Top of MATERIAL TO PROCESS
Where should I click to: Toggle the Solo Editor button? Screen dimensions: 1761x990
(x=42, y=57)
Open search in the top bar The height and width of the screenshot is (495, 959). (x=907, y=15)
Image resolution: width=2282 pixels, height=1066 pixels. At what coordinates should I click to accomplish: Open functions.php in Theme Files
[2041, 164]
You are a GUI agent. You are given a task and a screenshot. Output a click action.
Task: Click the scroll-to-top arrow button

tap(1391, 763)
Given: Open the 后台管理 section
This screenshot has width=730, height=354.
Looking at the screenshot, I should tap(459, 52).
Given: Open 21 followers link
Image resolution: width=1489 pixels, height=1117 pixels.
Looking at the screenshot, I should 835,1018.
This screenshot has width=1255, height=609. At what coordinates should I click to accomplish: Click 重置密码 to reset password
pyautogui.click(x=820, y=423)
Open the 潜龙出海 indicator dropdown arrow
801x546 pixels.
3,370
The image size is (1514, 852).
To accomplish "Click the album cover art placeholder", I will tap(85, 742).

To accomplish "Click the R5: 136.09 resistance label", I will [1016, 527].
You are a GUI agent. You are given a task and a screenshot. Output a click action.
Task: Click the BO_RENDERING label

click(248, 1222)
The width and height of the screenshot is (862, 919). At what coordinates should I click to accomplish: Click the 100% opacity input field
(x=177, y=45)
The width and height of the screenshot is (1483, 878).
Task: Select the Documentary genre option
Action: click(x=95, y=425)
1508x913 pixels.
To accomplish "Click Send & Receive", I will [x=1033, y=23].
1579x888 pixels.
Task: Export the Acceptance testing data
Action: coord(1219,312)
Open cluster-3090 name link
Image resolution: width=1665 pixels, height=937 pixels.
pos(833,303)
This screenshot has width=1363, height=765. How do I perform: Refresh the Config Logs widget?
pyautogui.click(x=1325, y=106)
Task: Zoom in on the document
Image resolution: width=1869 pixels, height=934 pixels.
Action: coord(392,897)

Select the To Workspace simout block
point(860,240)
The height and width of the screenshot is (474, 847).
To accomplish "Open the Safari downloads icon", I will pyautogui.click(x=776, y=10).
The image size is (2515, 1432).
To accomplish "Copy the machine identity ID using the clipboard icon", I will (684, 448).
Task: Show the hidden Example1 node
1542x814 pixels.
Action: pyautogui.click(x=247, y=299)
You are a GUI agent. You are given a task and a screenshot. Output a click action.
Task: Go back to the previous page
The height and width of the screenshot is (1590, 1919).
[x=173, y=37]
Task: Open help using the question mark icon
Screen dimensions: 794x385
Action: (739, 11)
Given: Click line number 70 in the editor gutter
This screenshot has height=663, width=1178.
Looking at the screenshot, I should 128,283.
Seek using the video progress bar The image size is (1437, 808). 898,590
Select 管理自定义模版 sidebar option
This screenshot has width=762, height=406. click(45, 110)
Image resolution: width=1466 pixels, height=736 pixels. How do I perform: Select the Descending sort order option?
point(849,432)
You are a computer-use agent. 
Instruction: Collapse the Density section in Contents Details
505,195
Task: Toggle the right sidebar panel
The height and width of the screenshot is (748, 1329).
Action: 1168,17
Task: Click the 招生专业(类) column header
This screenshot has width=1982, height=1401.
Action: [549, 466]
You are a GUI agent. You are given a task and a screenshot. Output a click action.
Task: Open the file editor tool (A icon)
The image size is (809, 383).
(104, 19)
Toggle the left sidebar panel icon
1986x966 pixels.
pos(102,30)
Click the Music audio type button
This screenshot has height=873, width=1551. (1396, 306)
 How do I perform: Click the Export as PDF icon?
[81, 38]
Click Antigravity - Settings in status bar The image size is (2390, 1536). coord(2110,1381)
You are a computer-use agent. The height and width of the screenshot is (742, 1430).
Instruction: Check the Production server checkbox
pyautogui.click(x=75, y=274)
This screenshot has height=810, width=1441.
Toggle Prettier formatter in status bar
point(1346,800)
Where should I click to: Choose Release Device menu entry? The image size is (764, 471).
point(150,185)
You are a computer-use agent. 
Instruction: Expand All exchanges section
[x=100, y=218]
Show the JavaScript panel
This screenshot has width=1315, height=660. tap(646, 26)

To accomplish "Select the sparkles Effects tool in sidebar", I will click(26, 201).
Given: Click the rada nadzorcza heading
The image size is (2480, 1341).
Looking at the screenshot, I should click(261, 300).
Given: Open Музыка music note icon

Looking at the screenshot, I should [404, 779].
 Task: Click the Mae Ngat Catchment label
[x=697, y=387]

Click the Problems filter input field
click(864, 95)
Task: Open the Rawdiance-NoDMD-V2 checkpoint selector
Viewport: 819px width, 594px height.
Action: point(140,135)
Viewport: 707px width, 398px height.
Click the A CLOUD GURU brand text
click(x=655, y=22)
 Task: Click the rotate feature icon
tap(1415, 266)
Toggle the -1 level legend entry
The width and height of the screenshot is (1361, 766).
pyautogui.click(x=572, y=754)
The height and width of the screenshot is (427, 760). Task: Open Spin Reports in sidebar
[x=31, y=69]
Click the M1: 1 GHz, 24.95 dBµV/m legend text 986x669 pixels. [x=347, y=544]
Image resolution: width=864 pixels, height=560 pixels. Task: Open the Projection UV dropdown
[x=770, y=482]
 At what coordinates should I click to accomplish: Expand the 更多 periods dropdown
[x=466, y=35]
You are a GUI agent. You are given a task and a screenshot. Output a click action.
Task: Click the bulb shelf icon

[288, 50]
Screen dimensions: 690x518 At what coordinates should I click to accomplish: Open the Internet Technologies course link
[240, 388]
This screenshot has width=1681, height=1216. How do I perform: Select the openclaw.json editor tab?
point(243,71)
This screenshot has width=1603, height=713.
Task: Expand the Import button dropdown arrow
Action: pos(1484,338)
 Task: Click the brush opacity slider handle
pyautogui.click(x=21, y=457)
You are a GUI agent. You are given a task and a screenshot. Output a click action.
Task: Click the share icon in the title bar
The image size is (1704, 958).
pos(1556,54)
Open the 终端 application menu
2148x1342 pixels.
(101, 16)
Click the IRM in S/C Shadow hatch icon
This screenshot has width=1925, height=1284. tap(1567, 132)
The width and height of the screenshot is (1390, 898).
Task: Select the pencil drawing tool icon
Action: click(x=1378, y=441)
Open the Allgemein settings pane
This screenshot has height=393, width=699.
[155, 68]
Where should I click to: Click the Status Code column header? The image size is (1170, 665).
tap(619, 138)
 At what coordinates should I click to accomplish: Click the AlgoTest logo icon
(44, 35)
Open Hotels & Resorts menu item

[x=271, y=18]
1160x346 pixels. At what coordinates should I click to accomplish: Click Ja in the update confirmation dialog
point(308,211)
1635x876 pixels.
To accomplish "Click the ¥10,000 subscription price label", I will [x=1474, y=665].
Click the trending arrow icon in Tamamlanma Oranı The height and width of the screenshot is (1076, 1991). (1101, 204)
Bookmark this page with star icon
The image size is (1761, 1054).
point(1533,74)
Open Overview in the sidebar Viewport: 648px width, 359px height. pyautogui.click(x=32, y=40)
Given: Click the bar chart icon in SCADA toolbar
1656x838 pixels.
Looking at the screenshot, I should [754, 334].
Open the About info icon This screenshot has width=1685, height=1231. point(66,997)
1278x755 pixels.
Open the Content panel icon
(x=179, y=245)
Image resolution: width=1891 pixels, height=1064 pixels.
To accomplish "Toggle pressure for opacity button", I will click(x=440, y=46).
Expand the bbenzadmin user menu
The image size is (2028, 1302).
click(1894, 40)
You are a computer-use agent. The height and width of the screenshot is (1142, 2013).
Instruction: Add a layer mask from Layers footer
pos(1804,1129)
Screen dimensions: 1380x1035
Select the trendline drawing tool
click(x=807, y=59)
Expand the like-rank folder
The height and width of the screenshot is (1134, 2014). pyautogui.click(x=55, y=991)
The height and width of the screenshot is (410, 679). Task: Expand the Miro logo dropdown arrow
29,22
Bottom of MATERIAL TO PROCESS
> [TASK BRIEF] The reply should consist solely of the lines of the data, exact, from the opening line through the line with "Open search in", inclusive.

> [RESPONSE]
Where should I click to: Toggle the Solo Editor button? Screen dimensions: 1761x990
(x=42, y=57)
Open search in the top bar The height and width of the screenshot is (495, 959). (x=907, y=15)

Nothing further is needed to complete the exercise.